Richard et sa femme, avons-nous dit, soupçonnés d'être les complices de Rougeville, avaient perdu leur place : il s'agissait de nommer quelqu'un à ce poste important, et l'on songeait à l'infàme Simon, quand deux anciens concierges de la Force, madame Bault et son mari, sollicitèrent avec tant d'instances, qu'ils obtinrent de remplacer les Richard. Autrefois, la princesse les avait protégés, et, au moment où à son tour elle pleurait les pauvres protecteurs qu'elle avait perdus, elle vit tout à coup apparaître, sans pouvoir y croire d'abord, des visages amis.

L'ordre avait été donné par la Commune de mettre la reine à l'ordinaire des prisonniers, c'est-à-dire au pain noir et à l'eau; l'eau de la Seine faisait mal à la reine, et, depuis longtemps, elle sollicitait de boire de l'eau d'Ar

cueil dont elle avait l'habitude; madame Bault fit venir de l'eau d'Arcueil en cachette, et lui prépara elle-même ses aliments; puis, après le nécessaire vint le luxe : les marchandes de fleurs et les marchandes de fruits de la halle, anciens fournisseurs des maisons royales, apportaient des melons, du raisin, des pêches, et même des bouquets, que le concierge. au risque de sa tête, faisait passer à sa prisonnière.

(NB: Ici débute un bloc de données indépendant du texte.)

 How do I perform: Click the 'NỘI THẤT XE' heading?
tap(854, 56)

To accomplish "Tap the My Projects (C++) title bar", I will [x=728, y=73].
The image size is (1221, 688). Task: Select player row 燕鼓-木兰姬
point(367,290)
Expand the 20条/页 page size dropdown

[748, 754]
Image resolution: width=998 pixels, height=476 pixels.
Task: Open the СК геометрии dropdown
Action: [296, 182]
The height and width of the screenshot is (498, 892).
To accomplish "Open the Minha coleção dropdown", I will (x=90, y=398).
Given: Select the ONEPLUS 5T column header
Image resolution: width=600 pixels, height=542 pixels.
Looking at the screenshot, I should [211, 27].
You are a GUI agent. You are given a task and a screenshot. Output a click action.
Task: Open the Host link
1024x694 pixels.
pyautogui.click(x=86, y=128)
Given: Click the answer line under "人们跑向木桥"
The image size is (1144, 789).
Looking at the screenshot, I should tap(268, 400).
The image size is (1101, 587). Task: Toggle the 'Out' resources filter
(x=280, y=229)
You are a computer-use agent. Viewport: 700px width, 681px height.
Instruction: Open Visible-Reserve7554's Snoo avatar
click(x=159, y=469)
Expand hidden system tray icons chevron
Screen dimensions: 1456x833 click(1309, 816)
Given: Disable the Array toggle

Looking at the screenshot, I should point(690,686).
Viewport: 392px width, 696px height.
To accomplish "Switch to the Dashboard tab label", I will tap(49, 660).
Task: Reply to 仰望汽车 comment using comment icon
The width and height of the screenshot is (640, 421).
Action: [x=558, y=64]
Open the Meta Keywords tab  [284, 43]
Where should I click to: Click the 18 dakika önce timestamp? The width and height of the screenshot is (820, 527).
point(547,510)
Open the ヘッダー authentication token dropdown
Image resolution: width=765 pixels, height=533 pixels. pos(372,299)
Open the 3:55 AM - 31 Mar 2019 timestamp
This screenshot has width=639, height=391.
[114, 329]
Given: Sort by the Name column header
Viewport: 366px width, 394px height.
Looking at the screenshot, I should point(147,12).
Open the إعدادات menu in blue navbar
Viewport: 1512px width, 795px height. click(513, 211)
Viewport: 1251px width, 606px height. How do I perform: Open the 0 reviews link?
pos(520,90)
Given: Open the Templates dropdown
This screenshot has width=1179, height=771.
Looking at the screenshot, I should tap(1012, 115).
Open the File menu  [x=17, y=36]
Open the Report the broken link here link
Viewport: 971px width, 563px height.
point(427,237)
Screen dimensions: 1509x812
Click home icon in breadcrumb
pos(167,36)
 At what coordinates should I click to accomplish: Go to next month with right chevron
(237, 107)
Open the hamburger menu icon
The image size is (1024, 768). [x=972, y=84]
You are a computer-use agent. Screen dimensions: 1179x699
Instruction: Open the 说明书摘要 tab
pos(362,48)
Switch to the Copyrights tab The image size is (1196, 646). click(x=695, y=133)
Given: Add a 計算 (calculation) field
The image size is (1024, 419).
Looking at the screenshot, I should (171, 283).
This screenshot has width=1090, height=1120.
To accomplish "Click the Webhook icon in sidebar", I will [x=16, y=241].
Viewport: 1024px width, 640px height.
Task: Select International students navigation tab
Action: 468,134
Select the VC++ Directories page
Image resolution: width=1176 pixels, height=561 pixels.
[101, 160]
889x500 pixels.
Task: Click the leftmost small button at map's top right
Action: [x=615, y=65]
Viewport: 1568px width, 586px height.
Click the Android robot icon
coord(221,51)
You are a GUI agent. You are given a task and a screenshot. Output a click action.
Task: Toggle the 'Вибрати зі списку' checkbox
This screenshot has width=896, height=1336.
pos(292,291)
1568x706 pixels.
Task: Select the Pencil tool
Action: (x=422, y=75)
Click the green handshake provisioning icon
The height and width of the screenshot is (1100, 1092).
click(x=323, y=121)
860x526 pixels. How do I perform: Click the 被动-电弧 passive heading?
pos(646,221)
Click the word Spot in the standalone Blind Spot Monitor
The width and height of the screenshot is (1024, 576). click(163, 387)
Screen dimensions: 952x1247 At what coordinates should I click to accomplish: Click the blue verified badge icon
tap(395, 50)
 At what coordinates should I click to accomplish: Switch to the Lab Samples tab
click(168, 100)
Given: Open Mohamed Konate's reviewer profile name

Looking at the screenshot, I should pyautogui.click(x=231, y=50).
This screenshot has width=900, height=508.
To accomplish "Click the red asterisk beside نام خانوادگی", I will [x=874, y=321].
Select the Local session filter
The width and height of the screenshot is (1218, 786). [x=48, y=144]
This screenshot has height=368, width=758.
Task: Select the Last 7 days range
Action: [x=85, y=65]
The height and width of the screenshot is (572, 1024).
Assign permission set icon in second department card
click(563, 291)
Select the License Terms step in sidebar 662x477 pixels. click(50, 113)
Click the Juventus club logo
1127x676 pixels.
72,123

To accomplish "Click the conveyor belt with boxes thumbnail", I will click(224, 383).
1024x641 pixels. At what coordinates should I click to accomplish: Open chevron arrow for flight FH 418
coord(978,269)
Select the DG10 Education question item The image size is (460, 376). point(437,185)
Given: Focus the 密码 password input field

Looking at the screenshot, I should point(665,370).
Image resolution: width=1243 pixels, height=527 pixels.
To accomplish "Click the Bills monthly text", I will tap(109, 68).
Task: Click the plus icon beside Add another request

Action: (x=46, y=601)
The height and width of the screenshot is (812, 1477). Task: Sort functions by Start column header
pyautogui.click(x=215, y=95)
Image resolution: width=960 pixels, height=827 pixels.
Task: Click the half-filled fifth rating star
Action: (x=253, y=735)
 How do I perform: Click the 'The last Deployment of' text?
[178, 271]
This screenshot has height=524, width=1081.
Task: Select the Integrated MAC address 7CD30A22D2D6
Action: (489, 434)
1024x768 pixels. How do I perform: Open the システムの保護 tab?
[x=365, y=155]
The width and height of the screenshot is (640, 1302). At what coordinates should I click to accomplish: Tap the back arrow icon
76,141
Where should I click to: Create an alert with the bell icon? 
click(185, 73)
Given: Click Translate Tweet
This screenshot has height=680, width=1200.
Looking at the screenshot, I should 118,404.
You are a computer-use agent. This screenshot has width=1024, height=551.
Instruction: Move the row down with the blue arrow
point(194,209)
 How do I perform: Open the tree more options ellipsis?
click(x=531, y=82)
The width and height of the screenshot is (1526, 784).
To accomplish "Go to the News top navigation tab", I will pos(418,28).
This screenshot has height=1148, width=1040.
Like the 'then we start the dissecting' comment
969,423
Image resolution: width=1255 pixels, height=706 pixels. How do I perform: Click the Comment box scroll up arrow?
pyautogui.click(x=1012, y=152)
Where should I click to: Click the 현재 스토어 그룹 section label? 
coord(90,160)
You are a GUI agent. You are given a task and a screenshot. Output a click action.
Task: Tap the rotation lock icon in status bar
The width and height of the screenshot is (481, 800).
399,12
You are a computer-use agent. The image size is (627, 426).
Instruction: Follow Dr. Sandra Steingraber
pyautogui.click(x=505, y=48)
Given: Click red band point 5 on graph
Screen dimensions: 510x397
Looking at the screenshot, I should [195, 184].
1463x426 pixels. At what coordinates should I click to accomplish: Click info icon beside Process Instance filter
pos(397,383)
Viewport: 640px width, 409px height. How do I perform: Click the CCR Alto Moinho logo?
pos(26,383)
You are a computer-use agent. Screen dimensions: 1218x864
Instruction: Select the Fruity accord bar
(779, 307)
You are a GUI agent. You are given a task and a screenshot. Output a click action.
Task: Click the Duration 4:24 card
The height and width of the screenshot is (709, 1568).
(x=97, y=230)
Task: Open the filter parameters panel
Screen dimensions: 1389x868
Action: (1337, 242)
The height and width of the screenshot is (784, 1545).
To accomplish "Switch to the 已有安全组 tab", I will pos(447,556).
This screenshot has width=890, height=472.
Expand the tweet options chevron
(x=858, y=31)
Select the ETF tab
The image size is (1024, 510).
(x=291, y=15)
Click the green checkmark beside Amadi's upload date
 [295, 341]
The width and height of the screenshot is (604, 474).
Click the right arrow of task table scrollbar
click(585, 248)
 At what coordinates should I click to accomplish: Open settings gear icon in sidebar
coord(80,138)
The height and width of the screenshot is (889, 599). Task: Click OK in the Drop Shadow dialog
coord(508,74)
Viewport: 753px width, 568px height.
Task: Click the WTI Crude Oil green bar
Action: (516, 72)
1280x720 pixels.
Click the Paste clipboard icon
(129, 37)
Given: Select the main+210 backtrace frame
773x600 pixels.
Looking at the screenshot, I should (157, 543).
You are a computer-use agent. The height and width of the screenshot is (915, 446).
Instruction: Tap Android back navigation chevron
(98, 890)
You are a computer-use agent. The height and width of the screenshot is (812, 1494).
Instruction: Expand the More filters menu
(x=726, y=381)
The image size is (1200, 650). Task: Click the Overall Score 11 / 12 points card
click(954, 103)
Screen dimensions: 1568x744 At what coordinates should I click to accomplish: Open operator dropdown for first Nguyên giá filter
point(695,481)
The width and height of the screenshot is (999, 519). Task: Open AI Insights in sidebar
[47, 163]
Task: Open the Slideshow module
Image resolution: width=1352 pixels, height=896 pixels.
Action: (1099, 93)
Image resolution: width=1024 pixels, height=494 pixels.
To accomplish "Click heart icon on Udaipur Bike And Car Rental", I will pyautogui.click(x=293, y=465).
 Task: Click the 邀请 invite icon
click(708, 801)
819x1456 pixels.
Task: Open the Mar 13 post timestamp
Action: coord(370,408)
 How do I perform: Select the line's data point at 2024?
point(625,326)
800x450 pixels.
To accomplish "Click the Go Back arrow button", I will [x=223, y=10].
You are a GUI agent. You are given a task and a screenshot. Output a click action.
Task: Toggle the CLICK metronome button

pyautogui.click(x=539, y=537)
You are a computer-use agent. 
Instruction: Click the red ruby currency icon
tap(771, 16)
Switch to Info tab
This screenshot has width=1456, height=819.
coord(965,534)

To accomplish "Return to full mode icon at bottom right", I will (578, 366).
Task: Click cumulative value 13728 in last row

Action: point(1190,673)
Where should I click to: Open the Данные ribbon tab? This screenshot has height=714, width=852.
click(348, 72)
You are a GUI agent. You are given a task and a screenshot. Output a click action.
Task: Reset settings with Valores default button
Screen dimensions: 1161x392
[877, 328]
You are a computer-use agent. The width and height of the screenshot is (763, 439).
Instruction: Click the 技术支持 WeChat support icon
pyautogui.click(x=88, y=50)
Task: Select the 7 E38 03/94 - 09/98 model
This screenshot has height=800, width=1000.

C'était bien audacieux, et, un jour, cette audace faillit avoir sa punition; les administrateurs de la police s'aperçurent que, pour intercepter l'humidité, on avait tendu une vieille tapisserie entre le lit et la muraille, attention, dirent-ils, qui sentait son courtisan d'une lieue.

Bault répondit que c'était pour assourdir les plaintes de la reine, qui pouvaient être entendues des autres prisonniers.

On se contenta de l'excuse.

La reine n'avait que deux robes, l'une blanche, l'autre noire; l'humidité les faisait tomber en lambeaux, trois chemises les seules qu'elle possédât, et ses bas et ses souliers imprégnés d'eau, en étaient venus à être hors de service; la fille de madame Bault fit passer à la reine d'autres bas, d'autres chemises et d'autres souliers, et distribua, comme des reliques, ces hardes que le malheur et la prison avaient sanctifiées; mais ce que la reine ne pouvait remplacer, c'étaient ces beaux cheveux blonds déjà atteints à Varennes, et qui blanchissaient et tombaient, comme, à l'approche de la mort de l'arbre, se fanent et tombent les feuilles qui faisaient sa chevelure.